Paul must have enjoyed the games because one of his favorite illustrations is the athlete and the race. Sometimes it becomes an illustration of Christian discipline. Turn to 1 Corinthians 9:24-27. Reading from the NIV:
"Do you not know that in a race all the runners run but only one gets the prize? Run in such a way as to get the prize. Everyone who competes in the games goes into strict training. They do it to get a crown that will not last, but we do it get a crown that will last forever. Therefore, I do not run like a man running aimlessly, I do not fight like a man beating the air. No, I beat my body and make it my slave so that after I have preached to others, I myself will not be disqualified for the prize."
This was written almost two thousand years ago, yet it seems as up-to-date as the races and events we will watch this afternoon. Both preparing for a race and preparing for Christian service still require personal discipline.
Here in Philippians, Paul uses the theme in a different way. He is stressing the tension in the Christian life, in that we are earth people and heaven people at the same time. In verse 12 he says:
"Not as though I had already attained, either were already perfect but I follow after."
"Follow after" is the same word used in verse 6 for persecuting. In both places it literally means to "pursue relentlessly." In the past Paul chased Christians, now he chases Christ.
There have always been Christians who think salvation is an open-and-shut case. You accept Christ and the race is over. You've arrived. These are the kind of Christians who never have any problems, smile all the time and hum "Victory in Jesus" to themselves. Their problem is that they think they have to be this way or they lose their salvation. The Bible doesn't teach this. God's Word says that becoming a Christian is a one-time event but growing as a Christian is a continuous progress. As the bumper sticker puts it - "I'm Not Perfect - Just Forgiven."
In the last part of the verse he gives his goal - "if that I may apprehend (that means to grasp or take hold) that which also I am apprehended of Christ Jesus." Jesus grabbed a hold of Paul at his conversion. Paul's aim is to gain just as firm a grip on Jesus. This had not happened yet.

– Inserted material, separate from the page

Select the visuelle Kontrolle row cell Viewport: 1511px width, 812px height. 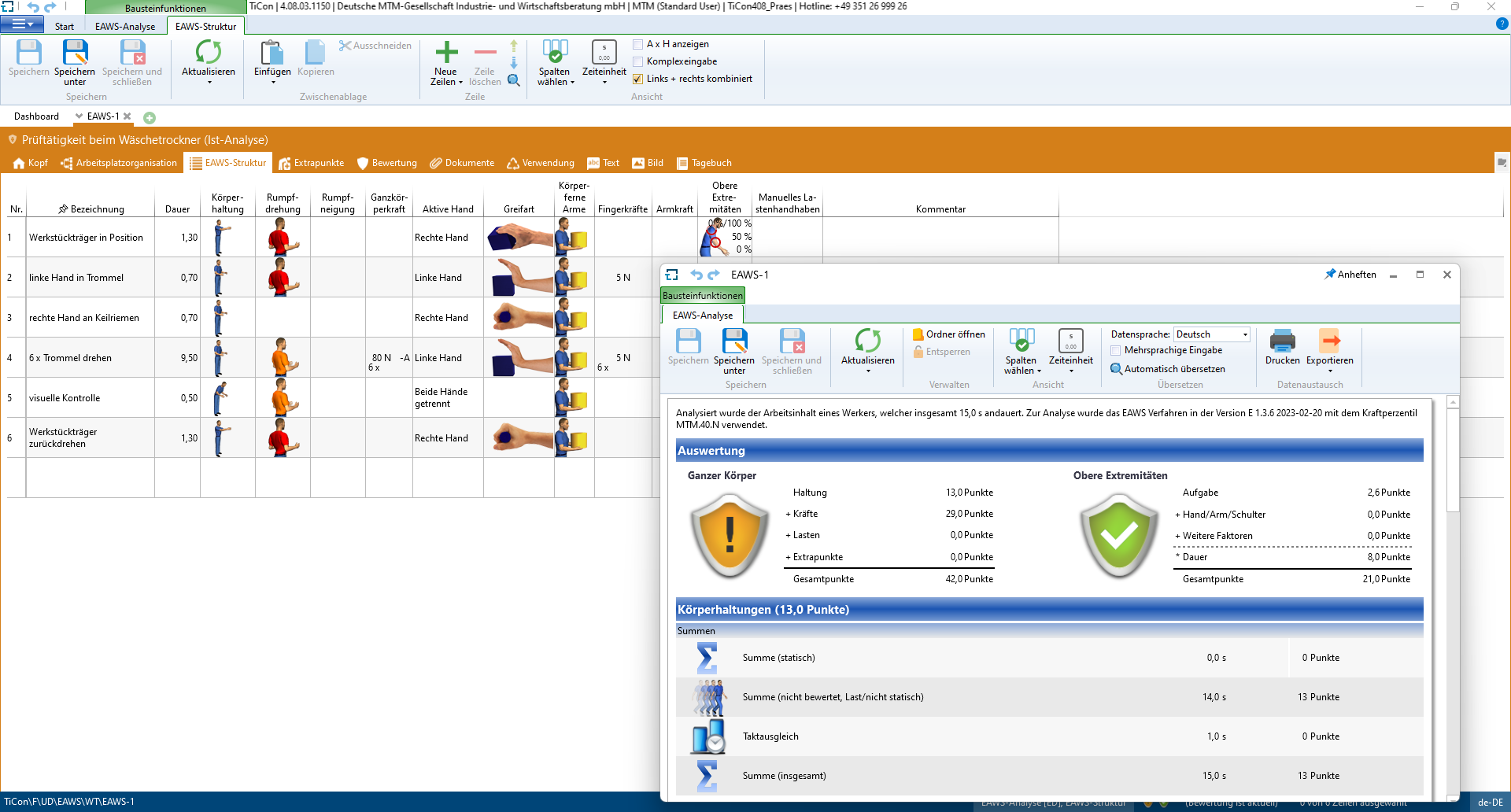tap(65, 398)
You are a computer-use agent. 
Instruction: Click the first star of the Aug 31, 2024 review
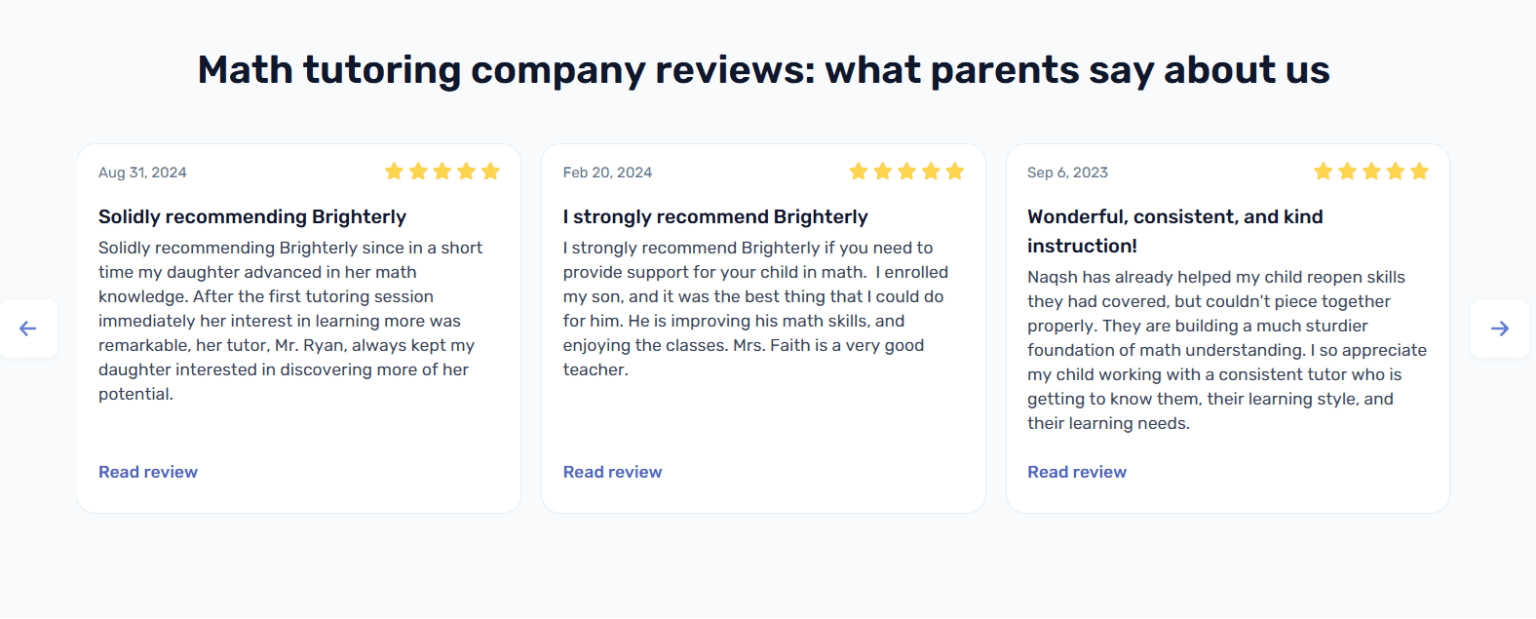pyautogui.click(x=394, y=171)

Paul stresses in verse 13:
"Brethren, I count myself not to have apprehended but one thing I do..."
That one thing is found down in verse 14:
"I press toward the mark."
Paul is dealing with two extremes in today's passage. We've mentioned the first extreme - believers who think they can have no problems but have to be perfect. Here he deals with the other extreme - Christians who say, "I'm not perfect and in this life I'll never be perfect... so why waste time trying." Paul does not condone complacency - he calls for action.
The "one thing" he does has two aspects - forgetting and pressing. Christians must forget those things which are behind. In other words, don't look over your shoulder. The Lord was good to me this week. I only got to watch a little of the Olympics but I caught a classic illustration of this point. The race was the 110 meter high hurdles. The favorite to win was an American named Greg Foster. ABC even did one of those three-minute television biographies on him. The gun went off and the runners charged toward the hurdles. Greg Foster, though obviously nervous, ran well and kept the lead, but just as he vaulted the last hurdle he turned his head ever so slightly to see where everyone else was. That move cost him only hundreds of a second but Greg Foster lost the race to another American, Tom Jefferson. According to the television commentators, it was all because he looked behind.
Christians look back at different things. Some, like Paul, have great achievements to dwell on. The Philadelphia Temple Church once had this problem. Its greatest pastor was Rev. Russell Conwell, who founded the seminary I went to. Conwell was a great motivator. His church began dozens of ministries in Philadelphia, started a school and saw many of its young people go into full-time Christian service. This was in the 1880s. Ninety years later they were still looking back to their past but not much was happening in the present. When a new pastor came in the 1970s he gathered the deacons in their conference room and shared some ideas he had for the church. The deacons squirmed and fidgeted. Finally, one of them pointed to a large portrait of Conwell and said, "I don't think Pastor Conwell would want us to move so quickly." The new pastor got up, went over to the picture and flipped it backwards. "Pastor Conwell is gone," he said, "let's look to the future."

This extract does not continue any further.